Machine tool orders rose 18.6% in March Pickup indicates firms are investing in plants, equipment


MCLEAN, Va. -- Orders for U.S. industrial tools rose 18.6 percent in March from the month before, the Association for Manufacturing Technology said today, suggesting that U.S. businesses are investing more in plants and equipment.

Last month's orders for machine tools reached their highest level since March of last year.

"The pace of export order growth accelerated in March, driven primarily by two of our major export markets -- Mexico and China," said association President Albert W. Moore.

Domestic customers increased their orders 11 percent last month while demand from abroad jumped 65 percent, the trade group's report showed. That's a reflection of the overall 1995 trend, which has shown exports surging while domestic demand moderated in line with a slowing U.S. economy.

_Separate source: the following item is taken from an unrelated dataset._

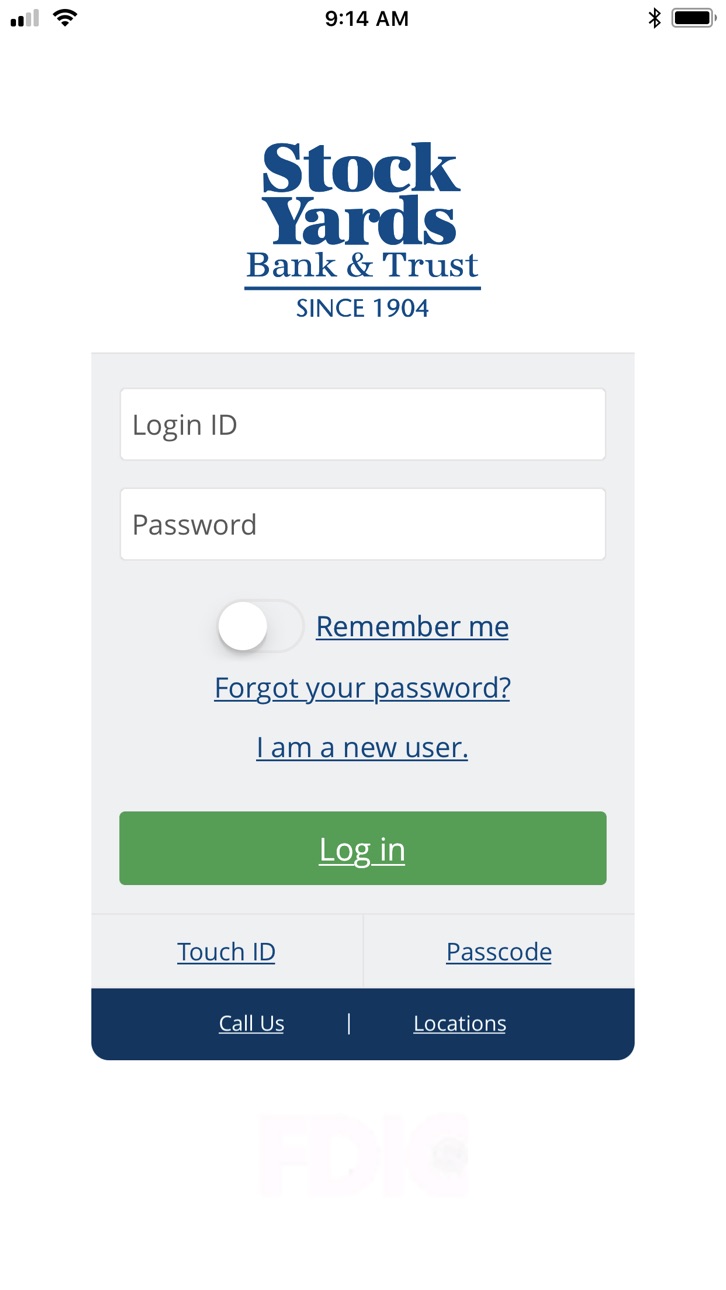Tap the divider between Call Us and Locations
Screen dimensions: 726x1290
tap(349, 1022)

Economists follow orders and shipments of machine tools -- used to shape and assemble metals in products ranging from diesel engines to dishwashers -- to gauge industrial output, consumer demand and business investment.

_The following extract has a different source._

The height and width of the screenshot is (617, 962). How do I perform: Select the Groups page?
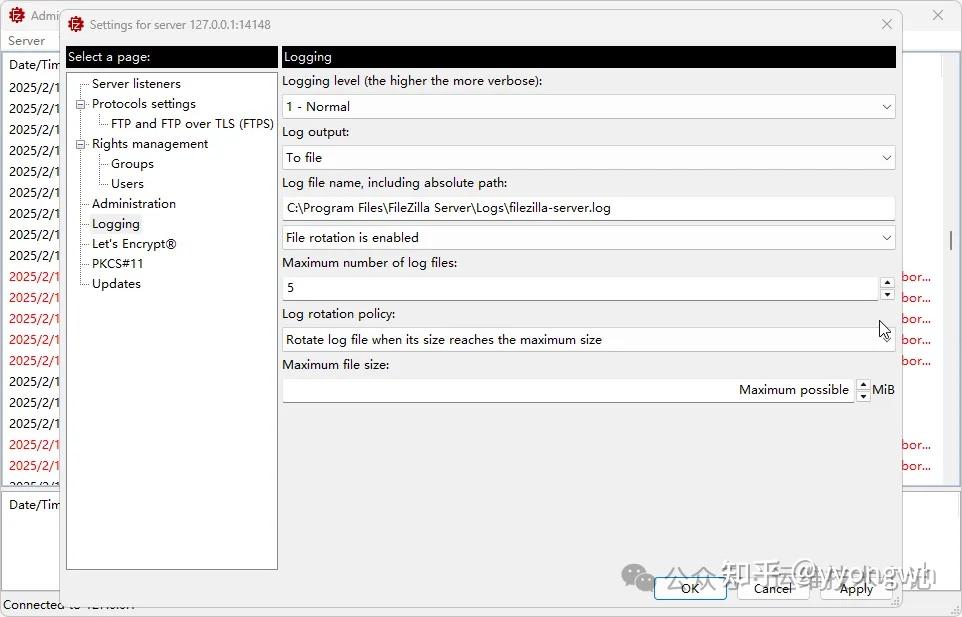pos(131,163)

The report showed that machine tool orders surged to $499.8 million in March after falling a revised 8.7 percent to $421.4 million in February. Previously, February orders were reported to have declined 10.2 percent.

By category, orders for metal-cutting tools, such as drills, rose 40.7 percent to $335.5 million, while orders for metal-forming tools, such as stamp press machines, decreased 10.1 percent to $164.3 million last month. Shipments fell 1.5 percent to $453.75 million.